Alec Willows aside, this isn't the best episode to spotlight voice acting. As early as this is, the cast was obviously still feeling out their characters. This does result in some interesting things, like how young Garry Chalk is playing Optimus Primal. It's a great element since it helps convey a sense of the weight of the situation aging the character really fast as his voice and general demeanor change quite a bit by the time season 2 hits. But everybody is really playing to type still. It'll be a little while before most of the nuance of the performances starts hitting. I guess Alec Willows really just connected with Tarantulas fast. That's... maybe kind of scary, really.
So ultimately "The Web" is not particularly a standout of the series in general, and it never was. I tended to avoid it in the rerun cycles. But if I'm honest, early Cheetor was really hard for me to endure, and still is kind of. So that also tended to leave out "Equal Measures" despite it having a cool concept and some neat action sequences. But "The Web" was never going to be notable for itself, it's notable for what it started. This was the jumping off point from which the rest of the first season followed. This was the first "real" episode of Beast Wars. The first episode to help us see what kind of show we would be watching for the next three years. It was a show that cared about growing its characters right from the get-go. It was a show that did not write "down" to its audience. It was a show not afraid to push the edge just a little bit. It was a show that frequently made you forget it was an extended toy commercial.
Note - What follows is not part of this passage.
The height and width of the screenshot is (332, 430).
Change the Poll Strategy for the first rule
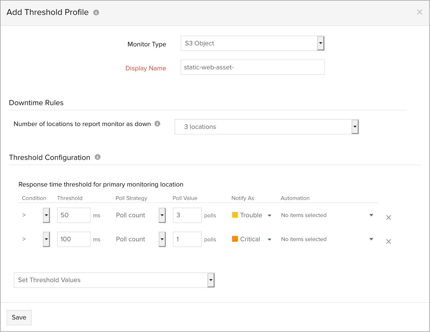click(162, 215)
It's hard for me to say whether I still think Beast Wars is the high mark of Transformers cartoons. Transformers: Prime did stuff I enjoyed quite a bit, although sometimes isolated in seas of my boredom. And while Transformers Animated was a sensation while it aired, it's something that I found quite a bit less love for in subsequent viewings. In many ways I still want to hold up Beast Wars as the best that's out there, but I have to try to temper the certain nostalgia that must exist in this perception. I still derive a great deal of enjoyment from Beast Wars. I'll admit it's been a while since I sat down and took time to watch through it, but when I do I feel it still holds up. That may be easier for me since I got familiar with it when it was brand new. Someone approaching it for the first time today will undoubtedly have a harder time getting past what it looks like. But if you're one such person that has yet to give this show a try, I hope you'll put that aside for just a little while and give the show a chance to win you over on its other qualities. The things that by and large are still really strong even today. It honestly alarms me that it's been twenty years since this show's first season actually started - and it alarms me even more how clearly I still remember watching the preview airing of the pilot in April of 1996. But it also is something of a comfort that all this time later I can still go back and feel the same sense of enjoyment in watching these episodes. Even as I've fallen in and out with Transformers over those two decades, my love for Beast Wars has never dulled. It's shaped my perception of Transformers fiction at least as much as it's shaped Transformers fiction itself, and I wouldn't be the fan I am today if it weren't for this show. And it all started from "The Web".